TASK GOAL: Please reproduce all of the data below line for line, changing nothing.

— Begin RECORDS SUPPLIED —

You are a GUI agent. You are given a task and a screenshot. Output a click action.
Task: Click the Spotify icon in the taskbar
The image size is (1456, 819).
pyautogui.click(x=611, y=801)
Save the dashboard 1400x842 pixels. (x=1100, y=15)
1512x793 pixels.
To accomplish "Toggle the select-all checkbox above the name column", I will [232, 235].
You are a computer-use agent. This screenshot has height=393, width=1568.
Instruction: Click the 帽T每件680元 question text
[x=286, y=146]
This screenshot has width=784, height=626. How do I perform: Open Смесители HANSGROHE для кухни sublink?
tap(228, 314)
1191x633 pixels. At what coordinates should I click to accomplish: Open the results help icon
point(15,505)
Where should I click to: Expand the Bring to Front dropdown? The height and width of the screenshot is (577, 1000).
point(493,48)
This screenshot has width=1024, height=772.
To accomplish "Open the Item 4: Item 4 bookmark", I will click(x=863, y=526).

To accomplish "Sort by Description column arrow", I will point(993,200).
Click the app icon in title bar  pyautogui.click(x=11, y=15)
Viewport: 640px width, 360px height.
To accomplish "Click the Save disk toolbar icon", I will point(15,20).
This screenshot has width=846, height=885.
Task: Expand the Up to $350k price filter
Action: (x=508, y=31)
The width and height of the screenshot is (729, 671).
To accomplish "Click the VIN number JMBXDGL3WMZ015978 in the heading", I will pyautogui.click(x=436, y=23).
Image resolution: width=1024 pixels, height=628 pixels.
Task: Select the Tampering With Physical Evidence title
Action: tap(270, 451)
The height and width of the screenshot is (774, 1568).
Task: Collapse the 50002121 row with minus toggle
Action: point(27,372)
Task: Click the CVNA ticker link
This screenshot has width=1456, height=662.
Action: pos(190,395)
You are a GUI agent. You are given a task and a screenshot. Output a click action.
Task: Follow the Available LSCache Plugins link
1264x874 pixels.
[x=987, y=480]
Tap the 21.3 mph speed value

— End RECORDS SUPPLIED —

IN RESPONSE:
You are a GUI agent. You are given a task and a screenshot. Output a click action.
Task: Click the Spotify icon in the taskbar
The image size is (1456, 819).
pyautogui.click(x=611, y=801)
Save the dashboard 1400x842 pixels. (x=1100, y=15)
1512x793 pixels.
To accomplish "Toggle the select-all checkbox above the name column", I will [232, 235].
You are a computer-use agent. This screenshot has height=393, width=1568.
Instruction: Click the 帽T每件680元 question text
[x=286, y=146]
This screenshot has width=784, height=626. How do I perform: Open Смесители HANSGROHE для кухни sublink?
tap(228, 314)
1191x633 pixels. At what coordinates should I click to accomplish: Open the results help icon
point(15,505)
Where should I click to: Expand the Bring to Front dropdown? The height and width of the screenshot is (577, 1000).
point(493,48)
This screenshot has width=1024, height=772.
To accomplish "Open the Item 4: Item 4 bookmark", I will click(x=863, y=526).

To accomplish "Sort by Description column arrow", I will point(993,200).
Click the app icon in title bar  pyautogui.click(x=11, y=15)
Viewport: 640px width, 360px height.
To accomplish "Click the Save disk toolbar icon", I will point(15,20).
This screenshot has width=846, height=885.
Task: Expand the Up to $350k price filter
Action: (x=508, y=31)
The width and height of the screenshot is (729, 671).
To accomplish "Click the VIN number JMBXDGL3WMZ015978 in the heading", I will pyautogui.click(x=436, y=23).
Image resolution: width=1024 pixels, height=628 pixels.
Task: Select the Tampering With Physical Evidence title
Action: tap(270, 451)
The height and width of the screenshot is (774, 1568).
Task: Collapse the 50002121 row with minus toggle
Action: point(27,372)
Task: Click the CVNA ticker link
This screenshot has width=1456, height=662.
Action: pos(190,395)
You are a GUI agent. You are given a task and a screenshot. Output a click action.
Task: Follow the Available LSCache Plugins link
1264x874 pixels.
[x=987, y=480]
Tap the 21.3 mph speed value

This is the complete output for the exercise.